The Heartbleed bug has taken the entire internet by storm. So, what is it and how to stay protected are the basic questions that come to mind.
There is a huge security glitch and the possible hackers could take undue advantage of the same. As a matter of fact, there have always been bugs and virus problems in the internet. However, this time around, it is a massive one that will affect virtually all the cyberspace.
If the experts are to be believed, it is a bug that has been around for at least one year if not less and it is only now that we have come to know about it. Let’s know more about it.
What’s Heartbleed Bug?
It was on Tuesday there was an announcement regarding a security glitch in the OpenSSL. OpenSSL is a well-known data encryption unit. It can give the potential hackers an virtually unlimited amount of data from those services that are normally used every day.
The volume of the bug is a huge one unlike the ones that are found in the apps, so to say.
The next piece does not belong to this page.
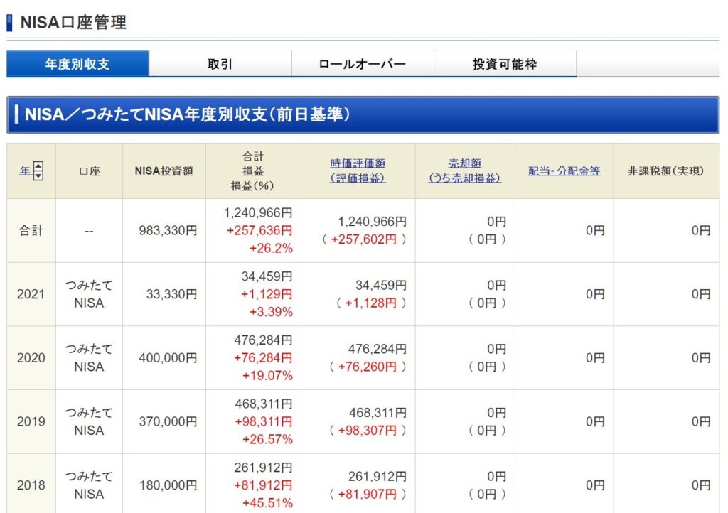Go to the 投資可能枠 tab
This screenshot has width=728, height=513.
[x=505, y=64]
So, it is not easy to get an update easily due to the hugeness of the loophole. The problems are actually in the machines that support the services, which are supposed to transmit safe and secure information. Gmail and Facebook are the two prominent to name a few.
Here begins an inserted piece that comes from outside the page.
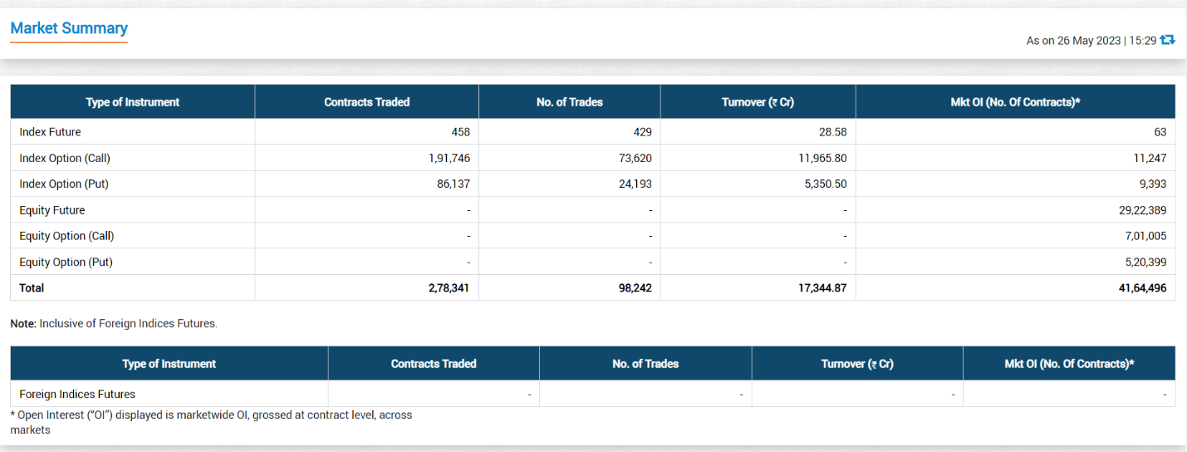Click the contracts traded value 1,91,746
The image size is (1187, 452).
[x=449, y=158]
Users are actually looking to convey the data to and fro securely. The security of the communication is of prime importance and that is taken care of under standard circumstances.
However, an error in the programming for implementing the OpenSSL, it came to notice that it would be possible to send out packets of data. It resembles heartbeats and makes the remote computer to send the data that from its memory.
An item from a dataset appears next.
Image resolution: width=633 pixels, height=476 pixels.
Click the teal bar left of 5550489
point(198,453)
The security glitch was brought out in the open by Neel Mehta, who is a Google security researcher. Codenomicon, which is a security company, also found the same. The dangerous thing about this is that it does not leave behind any trace even if used.
Is it Bad or Very Bad?
Just don’t say it’s bad or very bad. It’s actually pretty terrible for a lot of reasons. The web servers can keep loads of information in its memory. It includes sensitive information like credit card numbers, apart from the normal usernames and passwords.
But that’s not the end of the problems. The horrible thing is that with this glitch, hackers have now got the ability to lay their hands on encryption keys as well. Hackers will be able to read the encrypted data from the server of a site without any need of having a secure connection.
Are you Affected by the Flaw?
One needs to see the bigger picture. The problem isn’t on a personal or individual basis. When in fact the services itself are prone to be affected, there is every chance you too can be affected by the hiccup directly or indirectly.
When the flaw was spotted by the researchers, they had notified the OpenSSL developers well in advance about the vulnerability. So, chances are the issue could have been fixed in the meantime before word was out on Tuesday.
The first thing is that do not rush in to change your passwords right now. According to CNet, “Security experts suggest waiting for confirmation of a fix because further activity on a vulnerable site could exacerbate the problem.”
Only when there is a confirmation of the fix from the services, only then go on to change your passwords. Change the passwords even if there is two-way authentication.